New concerns are being raised by solar advocates in Massachusetts about recent solar policy revisions resulting from a landmark agreement between utilities and the solar industry.

The solar bill H.4185 is currently working its way through the state legislature after stakeholders reached common ground. The agreement was a unique compromise brokered by the Massachusetts Department of Energy Resources (DOER) between the Solar Energy Industries Association (SEIA), the New England Clean Energy Council (NECEC), National Grid, and Northeast Utilities.

The bill makes five changes to existing solar policies:

  1. Net metering would be unaltered and its cap eliminated.
  2. Virtual net metering customers would be reimbursed at a lower rate to cover their use of the distribution system.
  3. The solar renewable energy credit (SREC) incentive system would be replaced by a performance-based, declining tariff incentive.
  4. All utility customers would be subject to a minimum bill.
  5. Governor Deval Patrick’s ambitious target of 1,600 megawatts of installed solar capacity would become a legally binding mandate.

But not everyone is happy with the legislation, particularly those involved in the business of trading SRECs.

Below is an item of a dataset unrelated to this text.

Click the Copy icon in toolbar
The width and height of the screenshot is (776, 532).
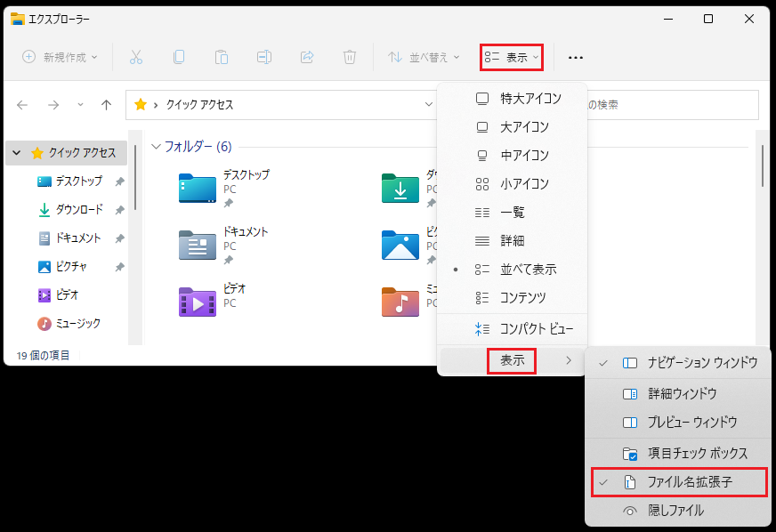(x=179, y=57)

The proposed solutions offer the solar industry “an unfair exchange of net metering capacity for a centralized incentive program," wrote a group called Massachusetts Stakeholders for Competitive Solar (MSCS) in a letter to legislators.

The bill, MSCS wrote, protects net metering “at the expense of Massachusetts’ highly successful, decentralized SREC program.”

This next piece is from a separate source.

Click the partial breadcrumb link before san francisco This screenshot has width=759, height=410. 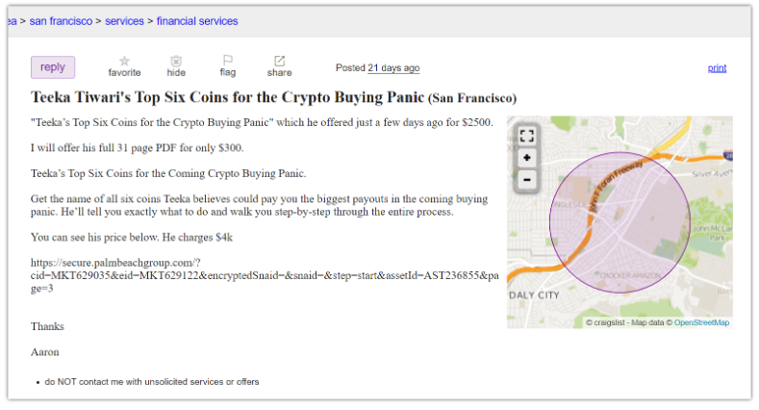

With the SREC program, Massachusetts saw more than $1.5 billion invested in solar and the development of almost 12,000 solar projects, representing over 600 megawatts of capacity, said Steven Eisenberg, CEO of the firm SRECTrade, which spearheaded the formation of MSCS. Even the government has affirmed the “proven success” of the SREC program, Eisenberg said.

But DOER Commissioner Mark Sylvia doesn't agree. “We were all concerned about ratepayer impacts of the SREC program,” he said. “With this new bill, we ratchet down costs.”

“DOER hired independent consultants to do a cost-benefit study of the SREC program,” said Dan Berwick, Borrego Solar's VP of business development. “They concluded that though the program delivered a net benefit to ratepayers, it could be more beneficial if a fixed-price, standard-offer incentive program replaced the SRECs.”

Eisenberg argues that the SREC program was also key to the success of the state’s renewable portfolio standard. He cited a recent LBNL/NREL survey of cost-benefit estimates of state renewable portfolio standards which found that “2012 costs of $111 million compared to benefits of $328 million in the same year.”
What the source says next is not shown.